The tension Ted is raising at the end of the article --- either this is an illustration of how useful casting is, or a showcase of design slipups in the standard library --- well, :why-not-both:. Go is very careful about both the stability of its standard library and the coherency of its interfaces (no popen, popen2, subprocess). Something has to be traded off to get that; this is one of the things. OK!
How does using the stdlib internally simplify things for callers?
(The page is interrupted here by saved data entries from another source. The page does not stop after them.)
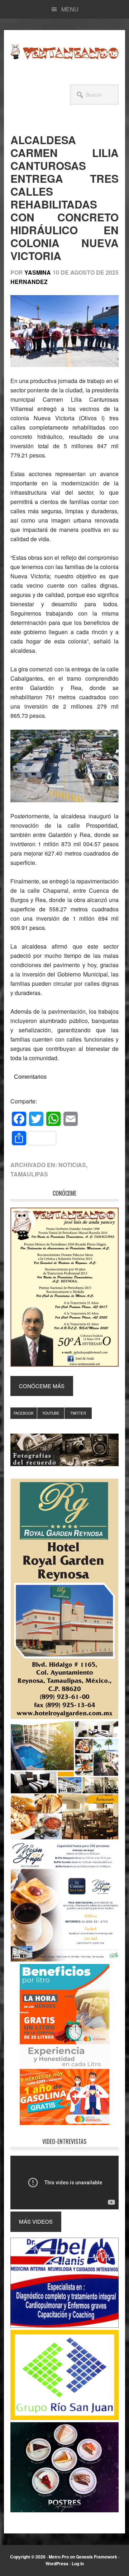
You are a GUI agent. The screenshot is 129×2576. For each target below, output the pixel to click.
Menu (69, 9)
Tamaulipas (29, 1174)
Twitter (78, 1413)
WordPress (57, 2563)
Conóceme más (41, 1386)
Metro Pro (59, 2556)
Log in (78, 2563)
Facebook (24, 1413)
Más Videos (36, 2221)
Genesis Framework (96, 2556)
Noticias (72, 1165)
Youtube (50, 1413)
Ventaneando (64, 52)
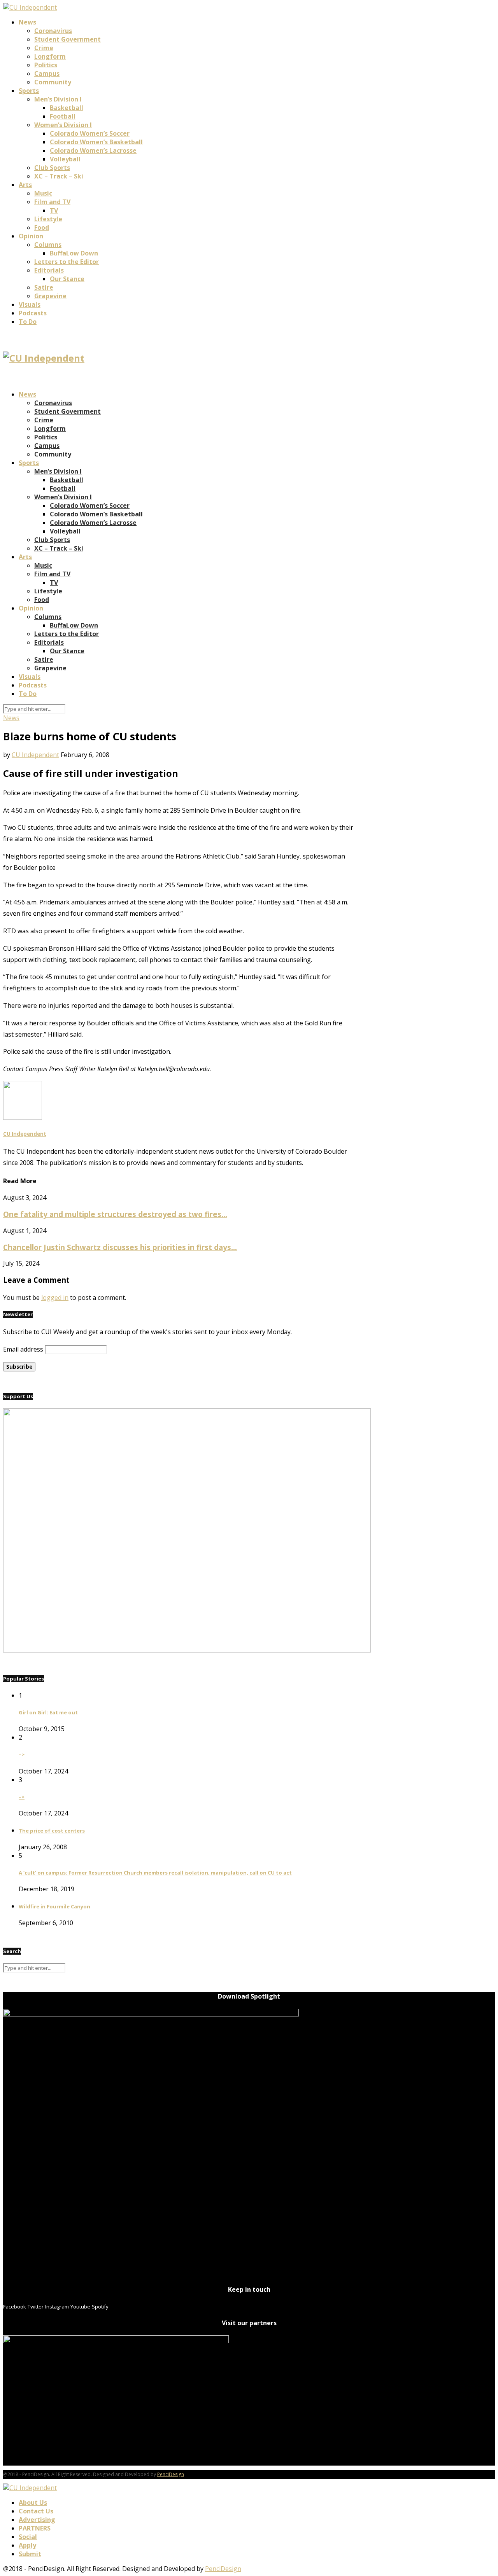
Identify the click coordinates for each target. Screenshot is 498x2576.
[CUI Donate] (187, 1650)
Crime (43, 48)
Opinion (31, 236)
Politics (45, 65)
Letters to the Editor (66, 261)
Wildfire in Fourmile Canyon (54, 1906)
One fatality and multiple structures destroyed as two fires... (115, 1214)
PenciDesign (170, 2474)
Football (62, 116)
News (27, 22)
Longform (50, 56)
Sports (29, 90)
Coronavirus (53, 30)
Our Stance (67, 279)
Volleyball (65, 159)
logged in (54, 1297)
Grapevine (50, 296)
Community (52, 82)
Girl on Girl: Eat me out (48, 1712)
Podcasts (33, 313)
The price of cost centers (52, 1830)
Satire (43, 287)
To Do (28, 321)
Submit (30, 2554)
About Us (33, 2502)
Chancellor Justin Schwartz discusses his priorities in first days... (120, 1247)
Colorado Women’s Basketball (96, 142)
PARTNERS (35, 2528)
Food (41, 227)
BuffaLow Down (74, 253)
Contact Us (36, 2511)
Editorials (49, 270)
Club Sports (52, 167)
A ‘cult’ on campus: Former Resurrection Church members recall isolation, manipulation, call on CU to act (155, 1872)
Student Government (67, 39)
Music (43, 193)
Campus (47, 73)
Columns (47, 244)
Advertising (37, 2519)
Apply (27, 2545)
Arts (25, 184)
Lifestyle (48, 219)
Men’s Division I (58, 99)
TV (54, 210)
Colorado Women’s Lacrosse (93, 150)
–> (22, 1754)
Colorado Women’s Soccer (90, 133)
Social (28, 2536)
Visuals (29, 304)
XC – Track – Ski (58, 176)
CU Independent (35, 754)
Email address (23, 1349)
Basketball (66, 107)
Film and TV (52, 202)
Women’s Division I (63, 125)
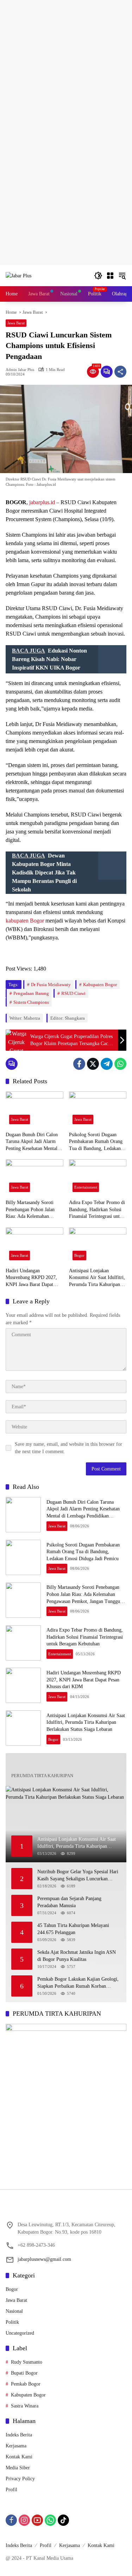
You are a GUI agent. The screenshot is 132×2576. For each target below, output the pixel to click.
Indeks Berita (19, 2435)
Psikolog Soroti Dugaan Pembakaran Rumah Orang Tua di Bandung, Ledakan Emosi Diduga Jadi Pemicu (96, 1142)
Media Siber (18, 2467)
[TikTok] (63, 2520)
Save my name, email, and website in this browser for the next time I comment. (68, 1448)
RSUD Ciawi (73, 993)
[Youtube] (37, 2520)
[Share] (120, 372)
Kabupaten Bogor (100, 984)
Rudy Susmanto (26, 2362)
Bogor (79, 1255)
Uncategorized (20, 2333)
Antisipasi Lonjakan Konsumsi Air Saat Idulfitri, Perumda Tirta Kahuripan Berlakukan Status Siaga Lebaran (97, 1278)
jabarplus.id (42, 502)
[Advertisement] (66, 66)
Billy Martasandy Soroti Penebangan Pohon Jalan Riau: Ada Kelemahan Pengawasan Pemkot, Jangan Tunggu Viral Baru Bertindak (34, 1210)
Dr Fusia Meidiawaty (51, 984)
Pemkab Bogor (25, 2384)
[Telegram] (107, 1064)
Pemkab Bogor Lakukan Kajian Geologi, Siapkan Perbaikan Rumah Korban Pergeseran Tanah (78, 1983)
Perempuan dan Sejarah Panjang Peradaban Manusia (69, 1902)
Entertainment (85, 1187)
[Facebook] (79, 1064)
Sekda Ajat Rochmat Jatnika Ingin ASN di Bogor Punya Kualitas (76, 1956)
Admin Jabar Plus (20, 370)
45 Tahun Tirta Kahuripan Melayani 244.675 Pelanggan (73, 1929)
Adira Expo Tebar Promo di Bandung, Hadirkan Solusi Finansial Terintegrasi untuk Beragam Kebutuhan (97, 1210)
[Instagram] (24, 2520)
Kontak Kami (19, 2456)
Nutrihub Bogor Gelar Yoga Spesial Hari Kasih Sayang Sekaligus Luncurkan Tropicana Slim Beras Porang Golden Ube (77, 1875)
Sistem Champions (31, 1002)
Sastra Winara (24, 2406)
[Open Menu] (110, 275)
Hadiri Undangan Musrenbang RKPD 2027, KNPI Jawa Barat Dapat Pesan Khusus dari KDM (31, 1278)
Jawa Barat (16, 323)
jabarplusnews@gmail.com (44, 2259)
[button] (98, 275)
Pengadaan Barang (31, 993)
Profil (11, 2489)
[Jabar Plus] (18, 275)
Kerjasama (16, 2445)
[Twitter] (93, 1064)
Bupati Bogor (24, 2373)
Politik (12, 2322)
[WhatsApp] (120, 1064)
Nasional (14, 2311)
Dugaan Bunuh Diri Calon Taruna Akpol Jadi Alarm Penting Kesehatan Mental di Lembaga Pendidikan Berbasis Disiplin (34, 1142)
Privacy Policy (20, 2478)
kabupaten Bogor (25, 921)
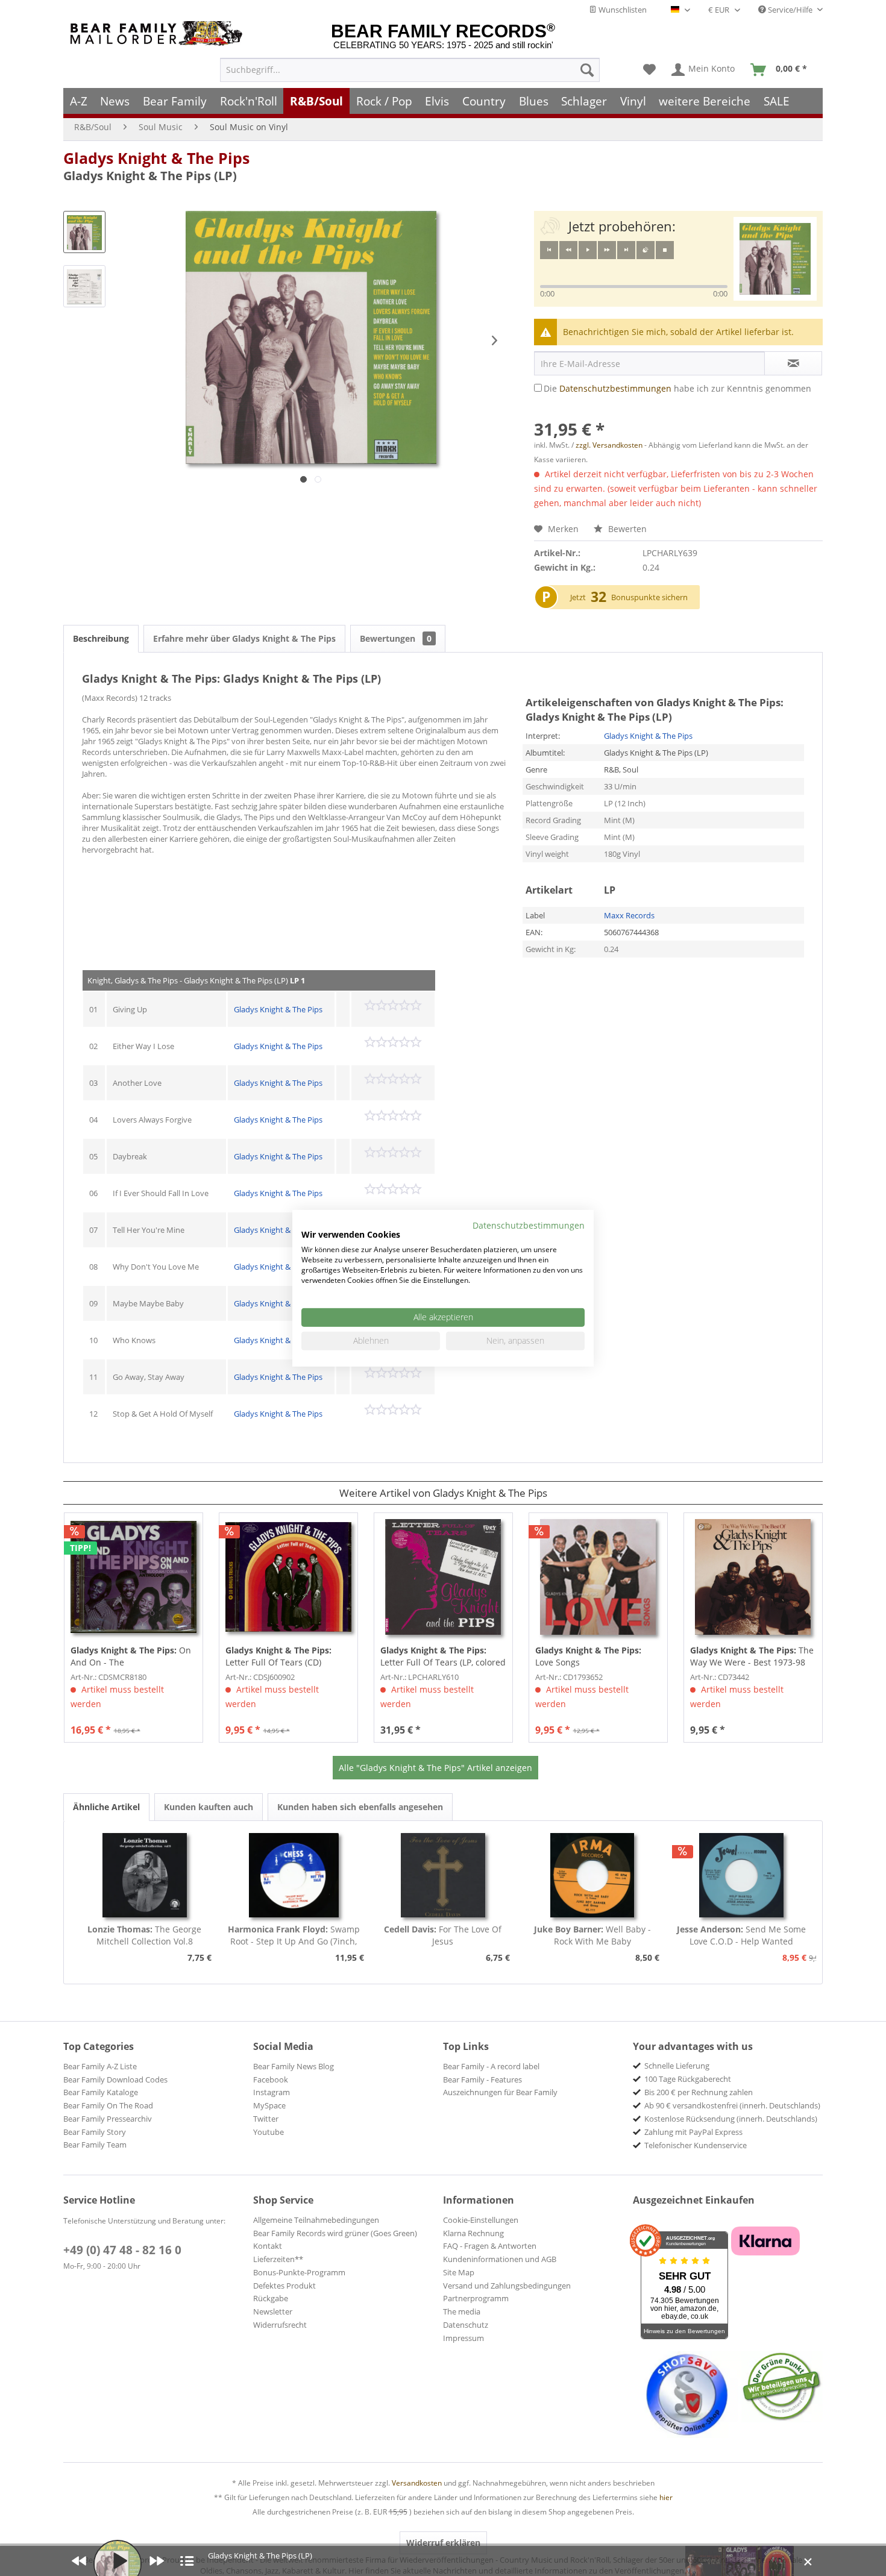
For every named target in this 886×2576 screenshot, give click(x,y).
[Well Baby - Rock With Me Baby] (592, 1875)
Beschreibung (101, 638)
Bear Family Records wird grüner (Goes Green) (335, 2233)
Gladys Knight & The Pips (156, 158)
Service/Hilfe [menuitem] (790, 9)
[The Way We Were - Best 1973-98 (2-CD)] (753, 1577)
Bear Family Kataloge (100, 2092)
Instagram (271, 2092)
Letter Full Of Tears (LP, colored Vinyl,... (443, 1656)
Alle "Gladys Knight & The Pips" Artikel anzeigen (435, 1767)
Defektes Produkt (284, 2285)
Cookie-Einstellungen (480, 2219)
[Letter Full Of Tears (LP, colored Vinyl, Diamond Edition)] (443, 1577)
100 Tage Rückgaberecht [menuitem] (687, 2078)
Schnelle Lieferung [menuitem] (676, 2065)
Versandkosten (417, 2483)
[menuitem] (410, 70)
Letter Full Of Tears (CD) (278, 1656)
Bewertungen (396, 638)
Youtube (268, 2131)
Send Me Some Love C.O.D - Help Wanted (741, 1935)
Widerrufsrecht (280, 2324)
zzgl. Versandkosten (609, 445)
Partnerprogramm (476, 2298)
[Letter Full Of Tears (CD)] (288, 1577)
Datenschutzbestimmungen (615, 388)
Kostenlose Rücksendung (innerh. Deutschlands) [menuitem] (730, 2118)
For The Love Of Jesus (442, 1935)
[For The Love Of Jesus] (443, 1875)
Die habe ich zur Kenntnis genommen (677, 388)
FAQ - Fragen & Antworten (489, 2245)
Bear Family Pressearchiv (107, 2118)
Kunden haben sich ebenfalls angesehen (360, 1807)
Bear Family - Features (482, 2079)
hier (666, 2497)
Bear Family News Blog (293, 2066)
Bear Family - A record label (491, 2066)
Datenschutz (465, 2324)
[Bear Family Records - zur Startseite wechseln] (158, 33)
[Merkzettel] (649, 70)
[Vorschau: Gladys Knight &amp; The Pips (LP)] (84, 232)
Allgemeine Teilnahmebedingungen (316, 2219)
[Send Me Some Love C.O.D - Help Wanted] (741, 1875)
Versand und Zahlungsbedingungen (507, 2285)
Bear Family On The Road (108, 2105)
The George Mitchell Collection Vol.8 (144, 1935)
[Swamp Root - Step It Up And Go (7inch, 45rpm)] (294, 1875)
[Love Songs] (598, 1577)
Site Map (458, 2272)
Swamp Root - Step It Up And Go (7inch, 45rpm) (294, 1935)
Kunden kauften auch (208, 1807)
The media (461, 2311)
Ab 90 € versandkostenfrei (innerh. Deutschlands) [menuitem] (732, 2105)
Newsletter (272, 2311)
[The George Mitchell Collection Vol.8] (144, 1875)
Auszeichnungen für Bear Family (500, 2092)
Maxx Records (629, 915)
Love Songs (588, 1656)
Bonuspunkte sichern (649, 597)
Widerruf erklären (443, 2542)
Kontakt (267, 2245)
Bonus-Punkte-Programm (299, 2272)
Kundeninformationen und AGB (499, 2259)
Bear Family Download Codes (115, 2079)
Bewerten (626, 528)
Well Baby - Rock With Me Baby (592, 1935)
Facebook (270, 2079)
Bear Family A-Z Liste (100, 2066)
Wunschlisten (622, 9)
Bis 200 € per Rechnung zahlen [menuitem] (698, 2092)
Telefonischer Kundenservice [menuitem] (695, 2145)
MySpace (269, 2105)
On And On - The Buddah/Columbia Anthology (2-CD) (131, 1656)
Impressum (463, 2338)
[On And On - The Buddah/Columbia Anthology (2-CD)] (133, 1577)
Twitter (265, 2118)
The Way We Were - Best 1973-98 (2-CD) (752, 1656)
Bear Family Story (94, 2131)
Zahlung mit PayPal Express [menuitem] (693, 2131)
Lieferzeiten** (278, 2259)
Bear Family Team (95, 2144)
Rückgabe (270, 2298)
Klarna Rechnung (473, 2233)
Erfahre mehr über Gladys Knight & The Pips (244, 638)
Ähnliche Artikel (106, 1807)
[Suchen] (587, 70)
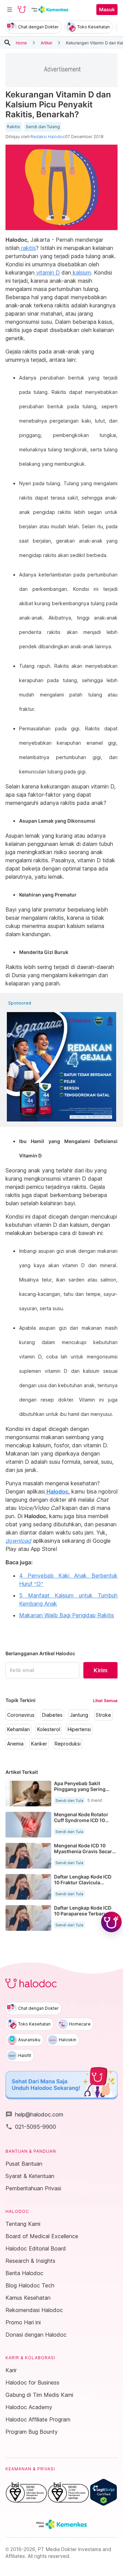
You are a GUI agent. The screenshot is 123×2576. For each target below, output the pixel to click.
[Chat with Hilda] (111, 1922)
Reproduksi (68, 1744)
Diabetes (52, 1715)
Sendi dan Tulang (43, 126)
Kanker (39, 1744)
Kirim (100, 1670)
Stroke (103, 1715)
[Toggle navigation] (9, 9)
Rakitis (13, 126)
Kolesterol (48, 1729)
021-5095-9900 (30, 2126)
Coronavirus (21, 1715)
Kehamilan (18, 1729)
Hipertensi (79, 1729)
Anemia (15, 1744)
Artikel (46, 42)
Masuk (107, 9)
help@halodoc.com (34, 2114)
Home (21, 42)
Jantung (79, 1715)
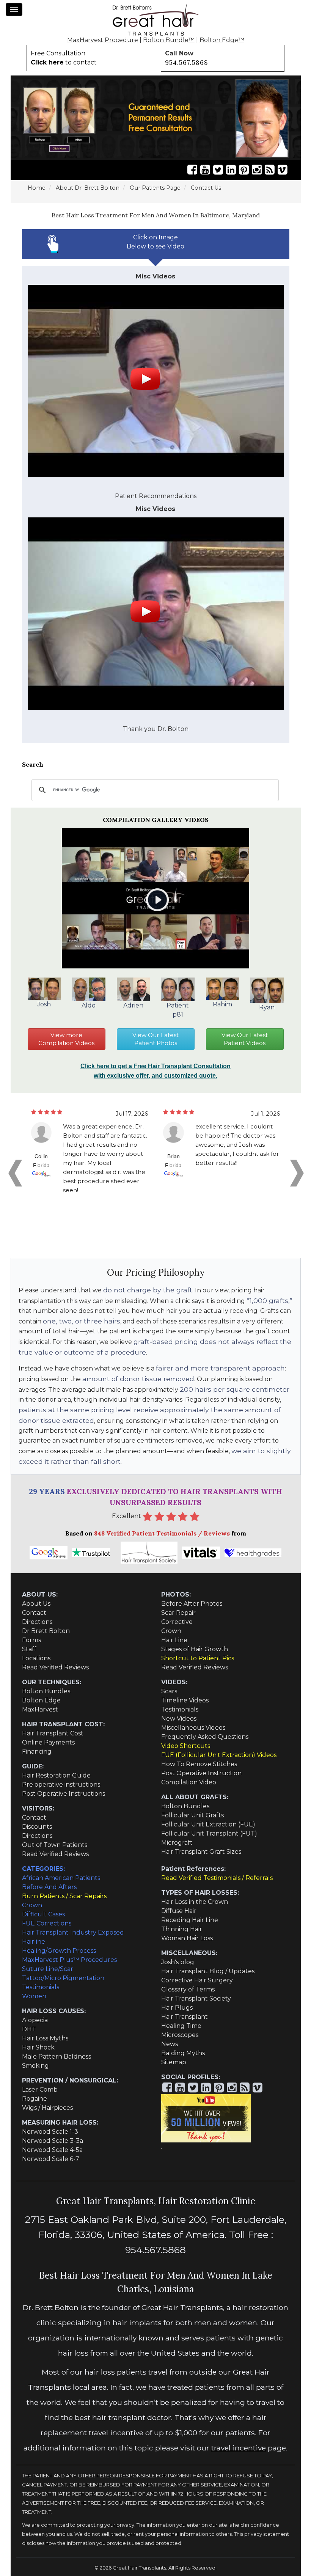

And what does that have to do with tanking inspiration from the stdlib?
On the second point, passing a []byte to something that really does not want a streaming interface is perfectly idiomatic per the stdlib.
I don’t think it complicates things for the caller if the author used a third party deciding function unless it produced a different type besides image.Image (and even then only a very minor inconvenience).
I also don’t think it’s the fault of the stdlib that it doesn’t provide high performance implementations of every function with every conceivable interface.
I do think there’s some reasonable critique to be made about the stdlib’s use of reflection to detect unofficial interfaces, but it’s also a perfectly pragmatic solution for maintaining compatibility while also not have the perfect future knowledge to build the best possible interface from day 0. :shrug:
Isn't using the stdlib simpler than not for your callers?
I also often hear gophers say to take inspiration from the go stdlib. The 'net/http' package's 'http.Request.Body' also has this same UX. Should there be `Body` and `BodyBytes` for the case when your http request wants to refer to a reader, vs wants to refer to bytes you already have?